No Brasil, chegou nos anos 1950, no início importado da Alemanha. Com o apoio incondicional do presidente Juscelino Kubitschek, a Volkswagen começou a fabricação no Brasil em 1959. A cada ano, o veículo ganhava novidades, algumas rejeitadas de ponto. Foi o caso do Fusca com teto solar, lançado em 1965 e que logo ganhou o apelido de “Cornowagen”.

O primeiro motor 1.200 logo evoluiu para 1.300 e, a partir de 1970, surgiu o “Fuscão” com motor de 1.500 cilindradas. A cada novidade, o carro mais amado do Brasil era carinhosamente apelidado. Quando as lanternas traseiras ficaram maiores, o carrinho ganhou o apelido de “modelo Fafá de Belém”.

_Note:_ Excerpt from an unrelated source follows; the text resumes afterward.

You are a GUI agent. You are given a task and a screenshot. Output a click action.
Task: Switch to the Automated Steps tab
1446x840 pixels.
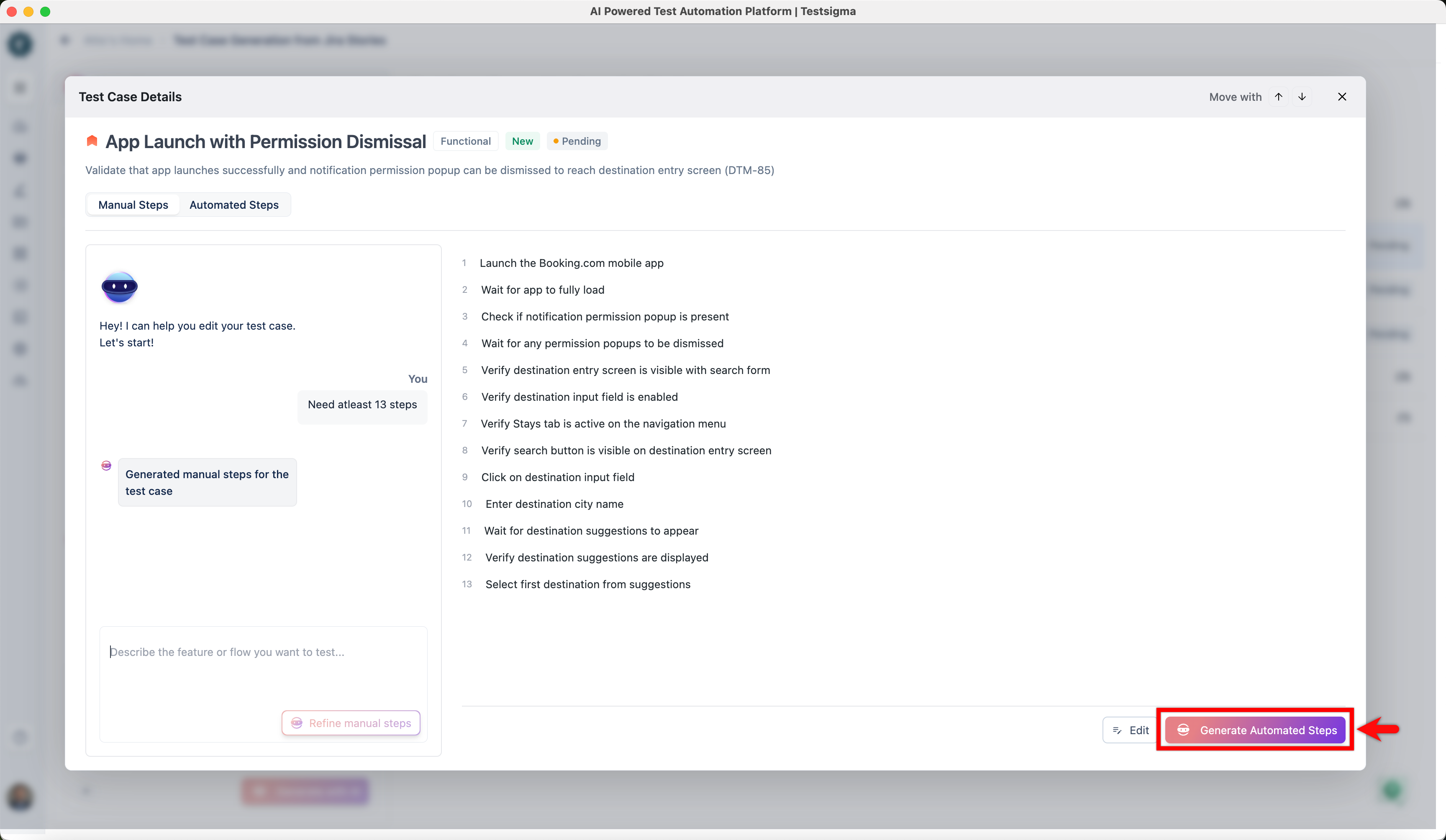point(233,204)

Em 1984 o modelo já saía de fábrica com motorização 1.600 e freios a disco. Dois anos depois, embora fosse o segundo carro mais vendido no Brasil, a Volks tirou o Fusca de sua produção.

Quem diria que, sete anos depois e a pedido do então presidente Itamar Franco, a Volkswagen relançaria o Fusca como carro popular, com isenção parcial de impostos.

Foi o único modelo com motor mais possante do que 1.000 cilindradas a ser considerado “carro popular”. O Fusca deixou definitivamente a linha de montagem em 1996, com uma série especial chamada “Ouro”.

No mundo, o modelo foi sendo descontinuado. O último país a deixar de fabricar o Fusca tradicional foi o México, em 2003. Porém, os mexicanos ainda continuaram com os modelos “new beetle” e, por último, o Fusca terceira geração, cuja fabricação foi encerrada em 2019.